Right about now, LinkedIn co-founder Reid Hoffman is preparing to be interviewed on stage at TechCrunch Disrupt. Expect him to lead off with an announcement: Hoffman is launching a $20 million seed-stage investment program, through his role as a partner with venture capital firm Greylock.

The effort is being called Greylock Discovery, and uses money from a $575 million fund that Greylock closed last year. Unlike typical Greylock investments, however, the Discovery deals will not require investment committee approval.

“Any partner can make a decision on these deals without presenting them to the larger partnership,” Hoffman explains. “This helps us with speed of execution.”

Hoffman joined Greylock last fall, after a very successul career as an individual angel investor. He was the first money into Facebook, and also did such deals as Flickr (bought by Yahoo), Last.fm (CBS), IronPort Systems (Cisco), Digg, Ning and Zynga. He even has a piece of Twitter, via an earlier investment in Mixer Labs.
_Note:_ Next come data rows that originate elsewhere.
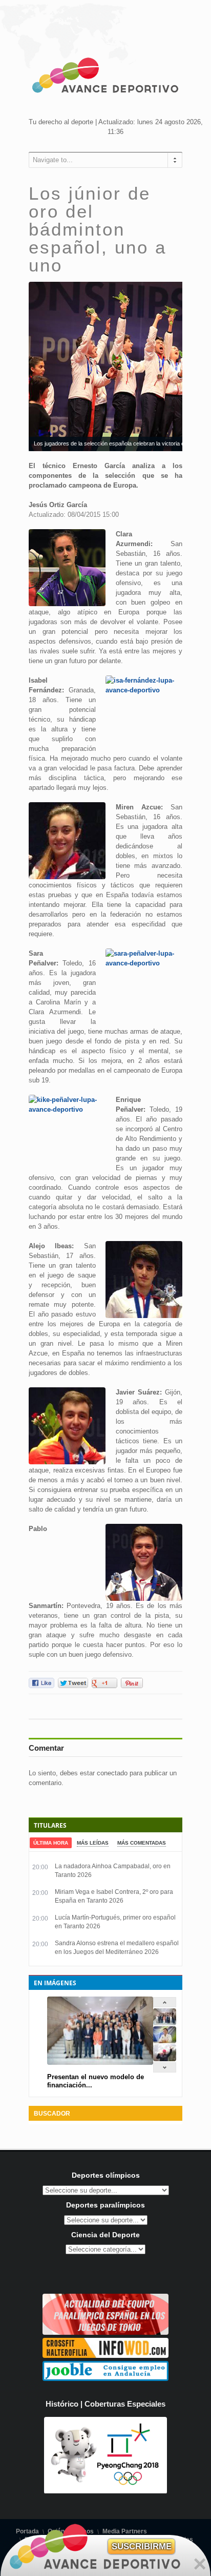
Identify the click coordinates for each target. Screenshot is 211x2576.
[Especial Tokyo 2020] (105, 2332)
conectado (112, 1773)
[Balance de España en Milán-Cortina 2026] (164, 2041)
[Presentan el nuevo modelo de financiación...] (164, 2023)
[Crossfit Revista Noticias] (105, 2355)
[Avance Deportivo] (105, 77)
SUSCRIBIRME (142, 2546)
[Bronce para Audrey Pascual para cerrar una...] (164, 2059)
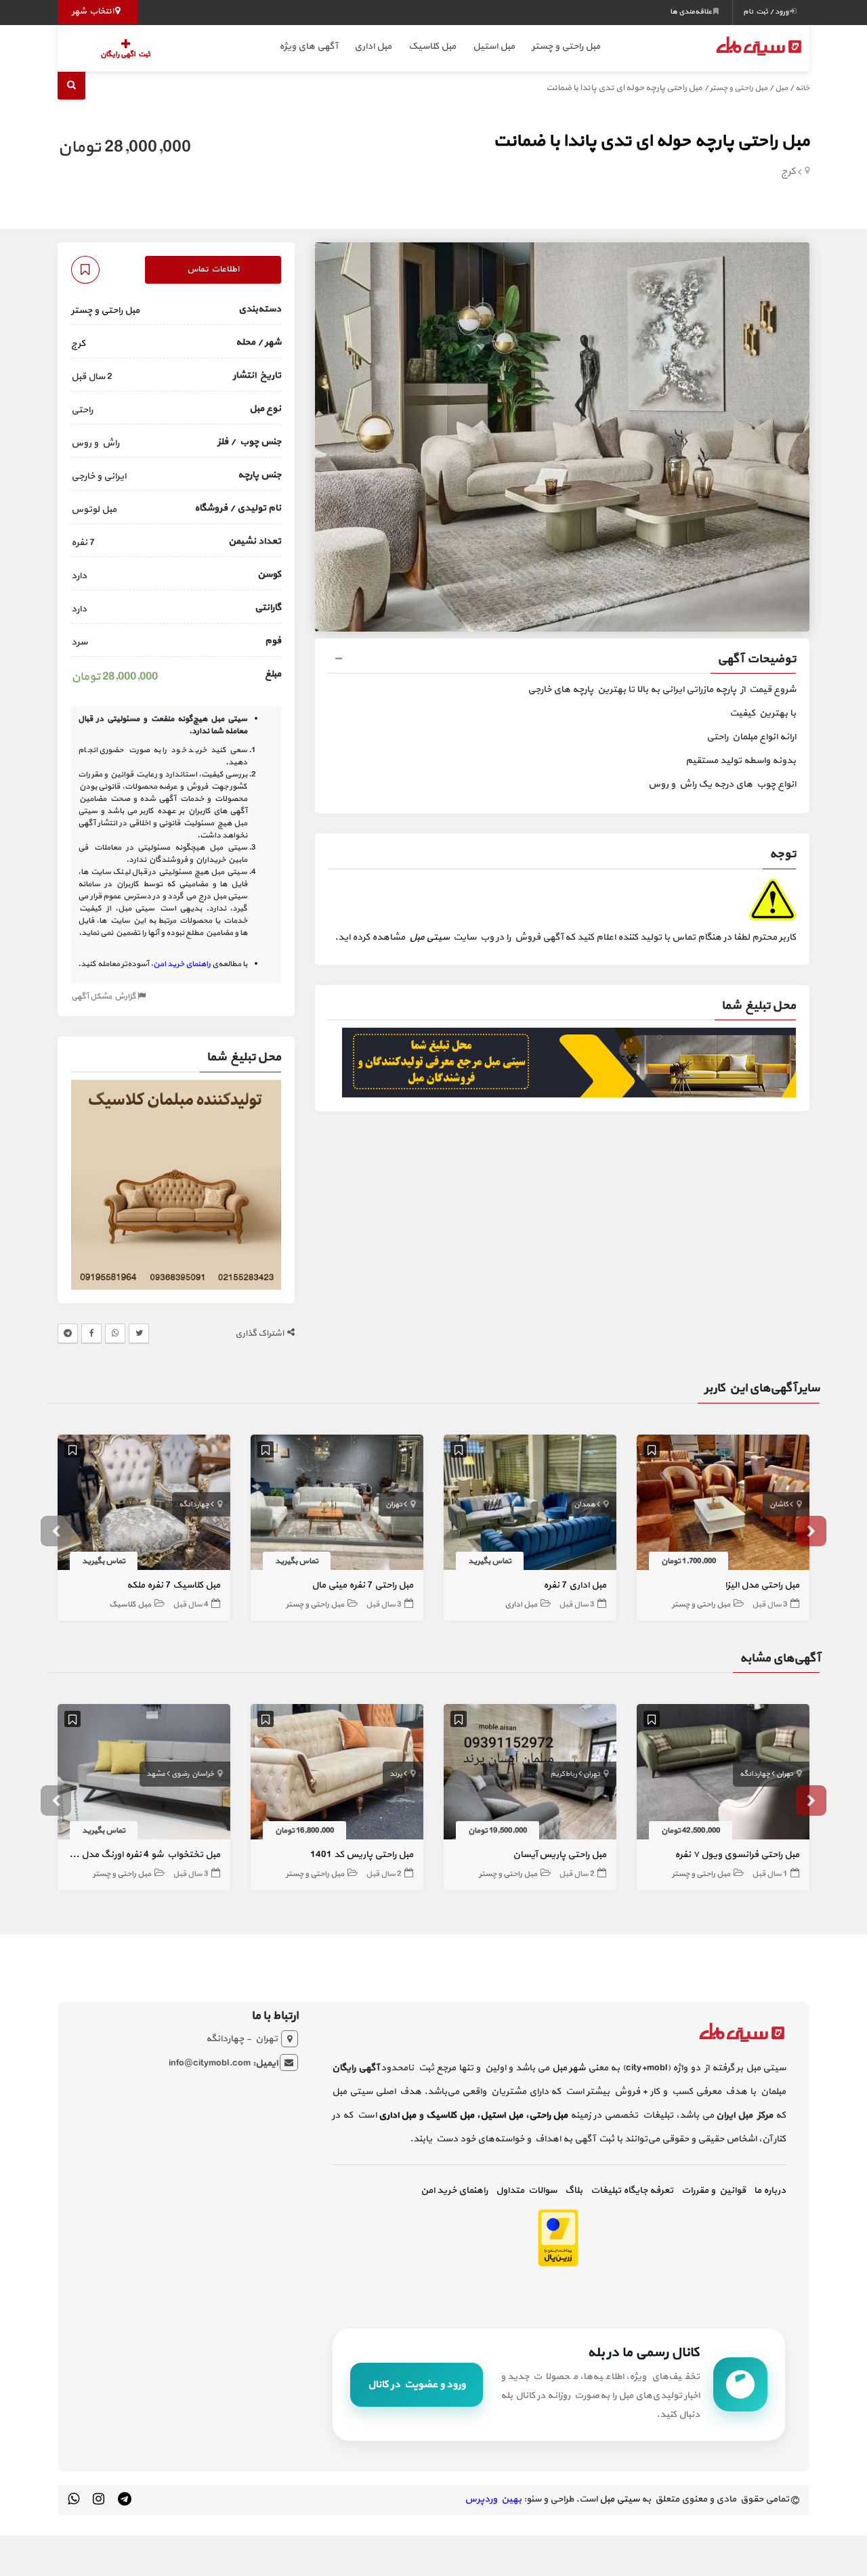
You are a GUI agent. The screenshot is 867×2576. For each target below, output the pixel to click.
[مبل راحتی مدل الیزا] (723, 1505)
All of that success caused angel-type dealflow to follow Hoffman into Greylock, even though the firm was not designed to handle it. Greylock soon recognized the opportunity, and asked its limited partners to okay the $20 million carve-out.

Greylock is certainly not the first “traditional” VC firm to delve into the seed-stage game. One well-reported problem with these efforts can be signaling risk — situations in which VC firms don’t re-invest with seed-stage portfolio companies, thus damaging their ability to secure funding elsewhere.

Hoffman, however, thinks the worries are overblown: “In these deals you’re playing for upside, so if a company is doing well there is more signaling risk… Plus, we aren’t originally investing as an entire partnership, so it’s not as if all of Greylock supported a company and then stopped.”

Greylock Discovery has done four deals so far, including two by Hoffman. None of them have been disclosed.